To avoid going through 46 pages of this thread and end up with just the wrong version:

what is the best actual way to install latest version of the compiler and the relevant libs under Windows 11 WSL2 running Ubuntu 22.04 LTS?

Last time I used this script from Jedimat42, but that is probably outdated?

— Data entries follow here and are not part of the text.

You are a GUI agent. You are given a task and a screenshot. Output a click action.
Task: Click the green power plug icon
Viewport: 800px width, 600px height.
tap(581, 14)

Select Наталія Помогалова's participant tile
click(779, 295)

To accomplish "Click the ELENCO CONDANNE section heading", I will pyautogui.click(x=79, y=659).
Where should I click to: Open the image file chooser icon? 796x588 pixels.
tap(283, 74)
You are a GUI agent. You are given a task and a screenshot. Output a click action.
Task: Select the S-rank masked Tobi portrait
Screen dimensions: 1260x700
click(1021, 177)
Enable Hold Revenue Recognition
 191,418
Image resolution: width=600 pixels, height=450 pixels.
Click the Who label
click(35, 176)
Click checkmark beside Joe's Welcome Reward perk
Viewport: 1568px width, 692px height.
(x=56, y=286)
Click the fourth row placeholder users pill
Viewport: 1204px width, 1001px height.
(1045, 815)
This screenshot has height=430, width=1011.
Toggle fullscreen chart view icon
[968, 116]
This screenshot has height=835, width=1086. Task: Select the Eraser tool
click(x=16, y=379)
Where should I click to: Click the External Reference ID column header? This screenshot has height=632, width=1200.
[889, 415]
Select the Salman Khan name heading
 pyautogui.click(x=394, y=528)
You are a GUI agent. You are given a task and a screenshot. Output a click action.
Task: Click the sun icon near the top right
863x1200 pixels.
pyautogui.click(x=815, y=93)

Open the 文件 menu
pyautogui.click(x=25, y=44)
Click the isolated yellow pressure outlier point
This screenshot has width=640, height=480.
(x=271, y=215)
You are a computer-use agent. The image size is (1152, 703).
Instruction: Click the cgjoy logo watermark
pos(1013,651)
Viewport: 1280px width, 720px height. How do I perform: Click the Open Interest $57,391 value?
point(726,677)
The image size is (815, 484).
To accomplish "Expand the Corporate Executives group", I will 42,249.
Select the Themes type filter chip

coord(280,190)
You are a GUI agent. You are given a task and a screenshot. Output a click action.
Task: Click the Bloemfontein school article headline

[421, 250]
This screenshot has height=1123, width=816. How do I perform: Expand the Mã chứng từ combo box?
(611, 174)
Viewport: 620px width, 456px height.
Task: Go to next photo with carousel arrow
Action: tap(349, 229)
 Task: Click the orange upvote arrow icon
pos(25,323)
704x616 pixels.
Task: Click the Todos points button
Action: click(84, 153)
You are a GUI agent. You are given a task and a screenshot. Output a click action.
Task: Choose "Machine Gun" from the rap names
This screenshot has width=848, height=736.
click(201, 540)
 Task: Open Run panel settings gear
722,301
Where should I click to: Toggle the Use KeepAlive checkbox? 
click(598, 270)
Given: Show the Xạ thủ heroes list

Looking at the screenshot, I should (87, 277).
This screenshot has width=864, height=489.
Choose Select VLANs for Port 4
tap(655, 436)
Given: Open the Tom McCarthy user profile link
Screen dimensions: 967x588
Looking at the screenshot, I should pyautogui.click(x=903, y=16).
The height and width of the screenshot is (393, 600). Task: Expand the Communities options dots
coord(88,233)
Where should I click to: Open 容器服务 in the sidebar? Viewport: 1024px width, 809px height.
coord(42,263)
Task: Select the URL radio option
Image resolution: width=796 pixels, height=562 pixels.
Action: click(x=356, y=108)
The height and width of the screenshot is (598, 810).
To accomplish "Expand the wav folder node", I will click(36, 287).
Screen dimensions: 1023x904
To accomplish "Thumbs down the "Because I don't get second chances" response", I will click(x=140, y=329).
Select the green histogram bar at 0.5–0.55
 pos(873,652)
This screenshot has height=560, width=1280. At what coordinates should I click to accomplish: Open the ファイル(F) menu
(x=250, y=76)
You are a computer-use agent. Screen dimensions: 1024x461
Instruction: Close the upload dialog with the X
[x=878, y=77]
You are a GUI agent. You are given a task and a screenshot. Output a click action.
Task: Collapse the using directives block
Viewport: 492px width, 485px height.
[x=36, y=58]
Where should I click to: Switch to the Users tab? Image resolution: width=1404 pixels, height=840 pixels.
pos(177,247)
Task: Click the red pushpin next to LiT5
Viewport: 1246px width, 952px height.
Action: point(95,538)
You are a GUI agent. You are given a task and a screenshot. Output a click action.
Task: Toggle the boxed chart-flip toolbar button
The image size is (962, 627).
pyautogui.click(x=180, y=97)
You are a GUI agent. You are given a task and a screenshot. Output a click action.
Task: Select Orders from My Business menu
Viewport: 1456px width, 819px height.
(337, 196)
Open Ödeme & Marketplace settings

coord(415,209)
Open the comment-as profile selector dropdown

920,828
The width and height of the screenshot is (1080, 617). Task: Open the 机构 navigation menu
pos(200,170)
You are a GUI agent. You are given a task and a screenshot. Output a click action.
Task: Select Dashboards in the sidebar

Or will it still fetch the latest version?



or should I just use this blogpost?



It's been while, but while playing around with some of the effects I have in mind for the scene demo we're thinking of doing (yes real demoscene coders use assembly, I know... :) ), I ran into an 'internal compiler error' with patch 1.30. The error I'm getting is triggered by this piece of code:

	for (int i = 0; i < 256; i++)
		sine[i] = (sine[i] / 6) * 5;	// <- specifically this bit. 'sine' is a char[256] defined in .bss (global var)


The error reads:

bank0/main.c:537: internal compiler error: in emit_move_insn, at expr.c:3404


Nevermind the fact that this is stupid looking code, I just wanted to rescale my sine lookup table without having to regenerate it for a quick test, allright! ;) 

TheMole said:

I ran into an 'internal compiler error' with patch 1.30

Thanks.  I'll have to look into that.  There is a mode conflict in the move since one is QI (byte) and the other is HI (int).


In the meantime, as I'm sure you know making the sine an array of ints would be a work-around if you have space.

Question on the setup.


I purchased a PI5, I would like to set it up as an appliance to compile and assemble on the PI, mounting the object file, on a samba share and then run on Classic99.


What would be my best bet for ubuntu (or other distro) on a PI5, with pretty much the sole purpose being as a host to gcc and xdt99?


Thanks in advance.

Apols for delayed reply.  I'm setting up an ubuntu 24.04 VM now to try it out on a clean install.  I don't have a PI5 to hand but I found a link to do an ARM install under QEMU which I can try out too.


In general, I usually cross compile on my desktop for ARM so I don't install gcc on the target itself.  I'm not sure how the older gcc4 build system will take to running under raspbian but let me try it out and let you know.

  • Like 2
People have had success in the past building tms-9900-gcc on Raspberry PI OS. There might have been a few additional prerequisites to install. I haven't heard of anyone trying on Bookworm. This and Ubuntu are both downstream consumers of Debian and the prerequisites are not really architecture specific.